Des revues trimestrielles doivent également être organisées pour auditer la performance du catalogue. Sur la base de KPIs (taux d’usage, délais moyens de résolution, notation des utilisateurs), ce comité décide de l’évolution de l’offre. Il doit pouvoir trancher : faut-il optimiser ce parcours ? Faut-il dépublier ce service obsolète ? Enfin, l’accompagnement ne doit pas s’arrêter à la formation à l’outil lors du lancement.
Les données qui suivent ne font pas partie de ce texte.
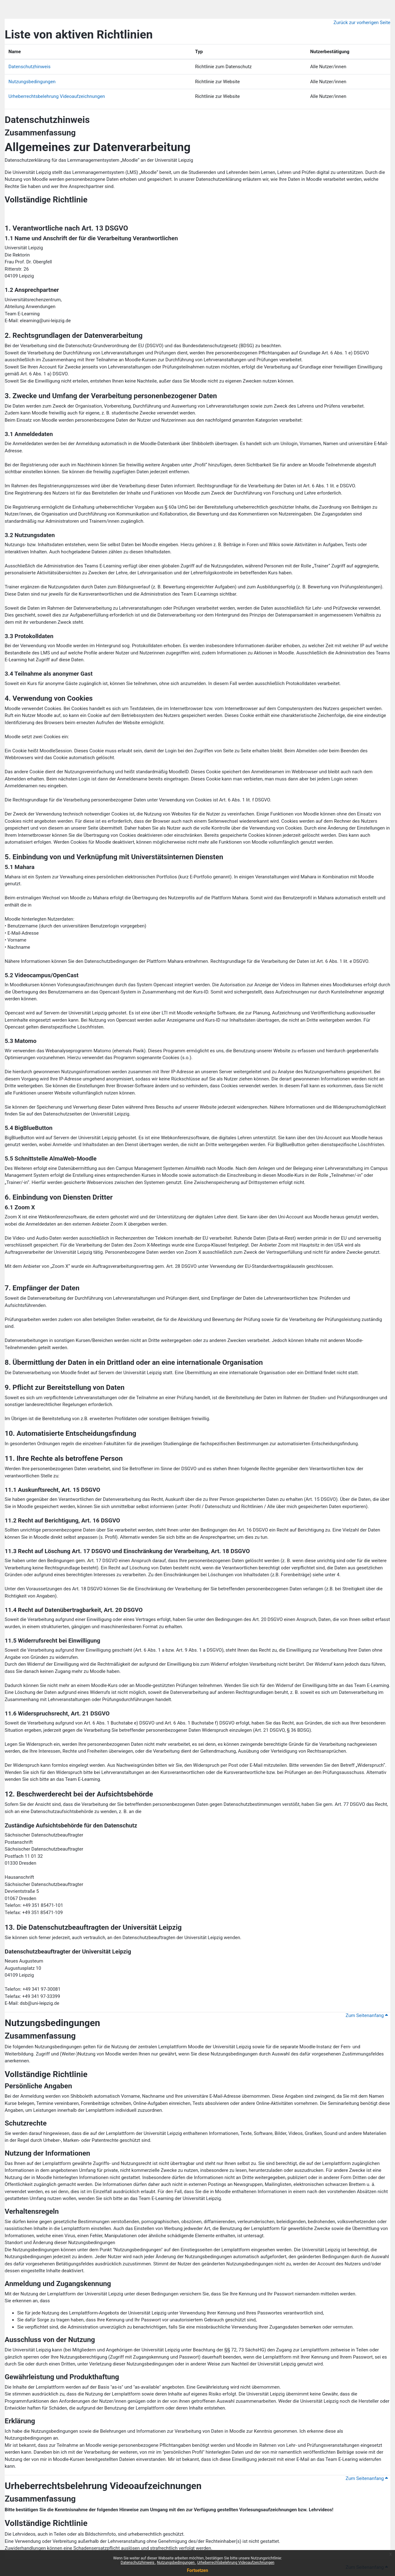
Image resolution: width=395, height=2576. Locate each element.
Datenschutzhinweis (138, 2562)
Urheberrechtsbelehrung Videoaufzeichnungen (235, 2562)
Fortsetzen (197, 2570)
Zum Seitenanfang (367, 2015)
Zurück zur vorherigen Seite (361, 22)
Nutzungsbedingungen (176, 2562)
Il s’agit d’ancrer une nouvelle culture de service, en rassurant les gestionnaires sur l’automatisation (qui ne les remplace pas mais les augmente) et en valorisant les nouveaux usages.
“Construire, orchestrer et diffuser un catalogue de services est bien plus qu’une mise à niveau technique : c’est un levier puissant de modernisation des collectivités”.
En alliant une méthodologie rigoureuse de priorisation, une orchestration technologique transversale capable de briser les silos, et une diffusion « Mobile First » adaptée aux réalités du terrain, vous transformez en profondeur la relation agent. Le résultat ? Une administration plus agile, plus efficiente, et une marque employeur considérablement renforcée, atout indispensable pour attirer et fidéliser les talents de demain.